### [PROMPT]
Go to the line containing "Instruction: Click the magnifier" in the records below and print it and every following line exactly, on through the line containing "You are a computer-use agent. Viewport: 714px", then stop.

Stored data:
────────────────────
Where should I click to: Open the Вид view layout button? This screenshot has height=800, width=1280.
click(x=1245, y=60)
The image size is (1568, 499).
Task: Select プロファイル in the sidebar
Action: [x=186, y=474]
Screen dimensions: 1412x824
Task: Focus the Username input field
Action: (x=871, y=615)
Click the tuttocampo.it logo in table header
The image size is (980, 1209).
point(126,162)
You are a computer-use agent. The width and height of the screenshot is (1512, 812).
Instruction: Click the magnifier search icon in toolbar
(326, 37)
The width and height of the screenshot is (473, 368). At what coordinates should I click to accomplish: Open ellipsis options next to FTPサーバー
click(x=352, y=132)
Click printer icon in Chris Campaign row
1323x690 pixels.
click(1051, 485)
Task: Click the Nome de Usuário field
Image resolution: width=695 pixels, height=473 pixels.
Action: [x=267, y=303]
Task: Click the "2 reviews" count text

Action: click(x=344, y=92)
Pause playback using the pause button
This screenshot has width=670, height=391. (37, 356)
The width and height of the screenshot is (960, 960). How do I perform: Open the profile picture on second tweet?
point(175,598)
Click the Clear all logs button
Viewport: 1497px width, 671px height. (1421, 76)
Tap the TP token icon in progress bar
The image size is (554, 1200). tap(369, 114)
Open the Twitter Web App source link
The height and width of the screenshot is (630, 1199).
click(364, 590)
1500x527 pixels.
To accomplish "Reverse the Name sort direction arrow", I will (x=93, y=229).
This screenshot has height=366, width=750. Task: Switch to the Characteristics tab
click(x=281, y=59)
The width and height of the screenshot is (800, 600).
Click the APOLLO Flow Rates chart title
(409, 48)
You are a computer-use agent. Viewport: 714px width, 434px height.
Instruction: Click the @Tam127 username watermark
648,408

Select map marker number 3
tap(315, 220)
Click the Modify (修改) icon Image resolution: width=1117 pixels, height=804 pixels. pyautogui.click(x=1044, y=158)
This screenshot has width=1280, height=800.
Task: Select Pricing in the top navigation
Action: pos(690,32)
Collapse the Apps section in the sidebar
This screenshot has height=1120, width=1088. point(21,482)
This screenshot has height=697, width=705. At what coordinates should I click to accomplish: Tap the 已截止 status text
────────────────────
### [ANSWER TO THE PROBLEM]
Instruction: Click the magnifier search icon in toolbar
(326, 37)
The width and height of the screenshot is (473, 368). At what coordinates should I click to accomplish: Open ellipsis options next to FTPサーバー
click(x=352, y=132)
Click printer icon in Chris Campaign row
1323x690 pixels.
click(1051, 485)
Task: Click the Nome de Usuário field
Image resolution: width=695 pixels, height=473 pixels.
Action: [x=267, y=303]
Task: Click the "2 reviews" count text

Action: click(x=344, y=92)
Pause playback using the pause button
This screenshot has width=670, height=391. (37, 356)
The width and height of the screenshot is (960, 960). How do I perform: Open the profile picture on second tweet?
point(175,598)
Click the Clear all logs button
Viewport: 1497px width, 671px height. (1421, 76)
Tap the TP token icon in progress bar
The image size is (554, 1200). tap(369, 114)
Open the Twitter Web App source link
The height and width of the screenshot is (630, 1199).
click(364, 590)
1500x527 pixels.
To accomplish "Reverse the Name sort direction arrow", I will (x=93, y=229).
This screenshot has height=366, width=750. Task: Switch to the Characteristics tab
click(x=281, y=59)
The width and height of the screenshot is (800, 600).
Click the APOLLO Flow Rates chart title
(409, 48)
You are a computer-use agent. Viewport: 714px width, 434px height.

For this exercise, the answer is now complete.